2014 seçimlerinde Oğuz Kaan Salıcı devrede…

2014 seçimleri öncesi Beylikdüzü’nün potansiyel adayları arasında Ekrem İmamoğlu da vardı. Başlangıçta yüzüne bakılmadı, önü kesildi, adaylık şansı neredeyse imkansız bir hale geldi. Ta ki dönemin İstanbul İl Başkanı Oğuz Kaan Salıcı devreye girene kadar. Canan Kaftancıoğlu’nun il başkan yardımcısı olduğu CHP il yönetiminin tamamı olmasa bile Salıcı ve Kaftancıoğlu İmamoğlu’ndaki ışığı çoktan görmeye başlamıştı. Oğuz Kaan Salıcı’nın devreye girmesiyle adaylığı elde eden Ekrem İmamoğlu imkansızı başarmaya soyundu. Yarışa başlarken 7 puan geride olduğu AK Partili rakibini sandıklardan kapandığında 12 puan geride bırakmayı başarmıştı. Sonradan sağ kolu olacak Murat Ongun’la yolu bu dönemde kesişti. Televizyon programına İmamoğlu’nun rakibi AK Partili adayı konuk alan Murat Ongun ilk kez o adayın basın danışmanından "Sormayın, CHP'nin bir adayı var hiç CHP'li gibi değil. Adam her gün esnafı ziyaret ediyor, Cuma namazına gidiyor, herkes bayılıyor" sözleriyle duydu İmamoğlu’nu.

Kadir Topbaş’ın istifası ve İmamoğlu’nun yıldızının parladığı ilk an…

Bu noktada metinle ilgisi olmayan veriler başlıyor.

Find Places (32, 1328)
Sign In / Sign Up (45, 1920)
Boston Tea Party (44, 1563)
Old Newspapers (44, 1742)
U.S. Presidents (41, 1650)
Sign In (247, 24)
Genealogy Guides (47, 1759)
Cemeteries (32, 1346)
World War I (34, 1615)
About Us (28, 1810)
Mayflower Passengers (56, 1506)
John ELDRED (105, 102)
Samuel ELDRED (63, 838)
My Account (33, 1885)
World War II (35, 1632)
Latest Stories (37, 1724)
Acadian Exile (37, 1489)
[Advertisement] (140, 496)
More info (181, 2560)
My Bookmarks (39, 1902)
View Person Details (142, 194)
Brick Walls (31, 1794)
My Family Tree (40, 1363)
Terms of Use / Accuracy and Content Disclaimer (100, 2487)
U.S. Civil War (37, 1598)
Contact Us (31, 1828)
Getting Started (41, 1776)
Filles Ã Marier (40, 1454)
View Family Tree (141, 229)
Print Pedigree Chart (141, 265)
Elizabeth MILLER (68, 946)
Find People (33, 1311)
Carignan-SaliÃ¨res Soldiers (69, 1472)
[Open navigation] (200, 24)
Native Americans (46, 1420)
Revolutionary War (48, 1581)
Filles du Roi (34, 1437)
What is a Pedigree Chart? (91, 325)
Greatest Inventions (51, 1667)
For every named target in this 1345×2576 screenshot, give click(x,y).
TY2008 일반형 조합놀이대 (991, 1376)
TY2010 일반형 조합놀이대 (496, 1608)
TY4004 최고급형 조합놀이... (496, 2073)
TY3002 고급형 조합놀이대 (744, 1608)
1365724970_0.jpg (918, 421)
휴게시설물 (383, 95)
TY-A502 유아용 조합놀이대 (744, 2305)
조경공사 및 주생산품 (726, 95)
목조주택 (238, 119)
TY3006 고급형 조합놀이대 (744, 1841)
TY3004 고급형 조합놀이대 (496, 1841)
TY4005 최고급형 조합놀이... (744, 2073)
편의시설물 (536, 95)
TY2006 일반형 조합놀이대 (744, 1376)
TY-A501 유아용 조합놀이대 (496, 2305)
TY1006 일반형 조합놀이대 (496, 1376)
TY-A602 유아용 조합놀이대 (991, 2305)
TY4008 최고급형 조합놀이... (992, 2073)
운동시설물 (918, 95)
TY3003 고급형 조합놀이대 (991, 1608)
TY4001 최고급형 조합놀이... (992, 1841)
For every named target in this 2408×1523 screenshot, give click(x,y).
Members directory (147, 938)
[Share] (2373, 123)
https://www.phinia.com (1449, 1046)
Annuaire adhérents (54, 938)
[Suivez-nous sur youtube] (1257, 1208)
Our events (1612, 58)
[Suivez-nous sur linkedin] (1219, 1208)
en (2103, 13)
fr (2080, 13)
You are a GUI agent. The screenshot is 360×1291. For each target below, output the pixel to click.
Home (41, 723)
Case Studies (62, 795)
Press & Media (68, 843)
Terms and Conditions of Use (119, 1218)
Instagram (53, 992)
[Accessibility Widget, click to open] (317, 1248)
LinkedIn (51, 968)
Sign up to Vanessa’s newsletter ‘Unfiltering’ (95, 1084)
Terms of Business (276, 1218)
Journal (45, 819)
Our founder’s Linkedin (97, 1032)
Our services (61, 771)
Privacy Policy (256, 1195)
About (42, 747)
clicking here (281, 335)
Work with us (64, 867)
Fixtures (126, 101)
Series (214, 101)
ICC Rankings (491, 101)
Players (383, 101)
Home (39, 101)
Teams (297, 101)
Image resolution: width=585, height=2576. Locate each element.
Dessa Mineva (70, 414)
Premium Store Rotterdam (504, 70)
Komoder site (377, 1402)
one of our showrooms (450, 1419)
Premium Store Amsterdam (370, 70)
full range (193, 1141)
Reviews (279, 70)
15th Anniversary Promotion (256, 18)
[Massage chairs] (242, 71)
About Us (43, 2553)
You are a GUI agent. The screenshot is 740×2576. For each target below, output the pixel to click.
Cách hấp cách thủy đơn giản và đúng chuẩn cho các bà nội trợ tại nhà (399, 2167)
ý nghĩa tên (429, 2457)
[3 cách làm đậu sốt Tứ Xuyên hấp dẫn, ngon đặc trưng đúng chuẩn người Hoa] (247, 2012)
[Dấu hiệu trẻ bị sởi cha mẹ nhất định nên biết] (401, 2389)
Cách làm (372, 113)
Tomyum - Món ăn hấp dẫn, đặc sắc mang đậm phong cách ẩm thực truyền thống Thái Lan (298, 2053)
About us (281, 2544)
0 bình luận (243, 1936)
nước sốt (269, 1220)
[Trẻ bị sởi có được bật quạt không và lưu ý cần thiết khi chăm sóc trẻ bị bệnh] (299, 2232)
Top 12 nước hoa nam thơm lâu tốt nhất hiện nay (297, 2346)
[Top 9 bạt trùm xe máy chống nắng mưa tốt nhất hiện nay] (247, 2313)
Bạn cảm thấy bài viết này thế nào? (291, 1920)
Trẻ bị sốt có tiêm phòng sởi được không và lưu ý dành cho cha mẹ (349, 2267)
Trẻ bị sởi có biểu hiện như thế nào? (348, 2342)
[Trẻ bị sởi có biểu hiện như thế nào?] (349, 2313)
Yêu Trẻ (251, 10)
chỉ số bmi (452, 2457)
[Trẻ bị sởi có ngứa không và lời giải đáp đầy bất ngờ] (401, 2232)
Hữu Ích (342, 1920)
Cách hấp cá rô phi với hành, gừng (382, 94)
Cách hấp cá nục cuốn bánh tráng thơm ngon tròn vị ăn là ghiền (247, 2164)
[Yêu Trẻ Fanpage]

2017’de İstanbul Büyükşehir Belediye Başkanı Kadir Topbaş’ın istifası için Cumhurbaşkanı Recep Tayyip Erdoğan düğmeye bastı. AK Parti’nin içinden seçileceği kesin olan yeni başkan için CHP kendi içinde kimi aday göstereceğini tartışıyordu. Topbaş'ın istifasının hemen ardından Ataköy'deki bir otelde tüm ilçe başkanları, ilçe belediye başkanları ve il başkanlığının bir arada olduğu büyük bir heyet toplandı. "Sizce kim aday olmalı?" sorusu ile orada gizli bir oylama yapıldı. Toplantı sonrasında Kemal Kılıçdaroğlu’nun açıkladığı isim Ekrem İmamoğlu’ydu. İkilinin siyasi kariyeri için de önemli bir adımdı bu.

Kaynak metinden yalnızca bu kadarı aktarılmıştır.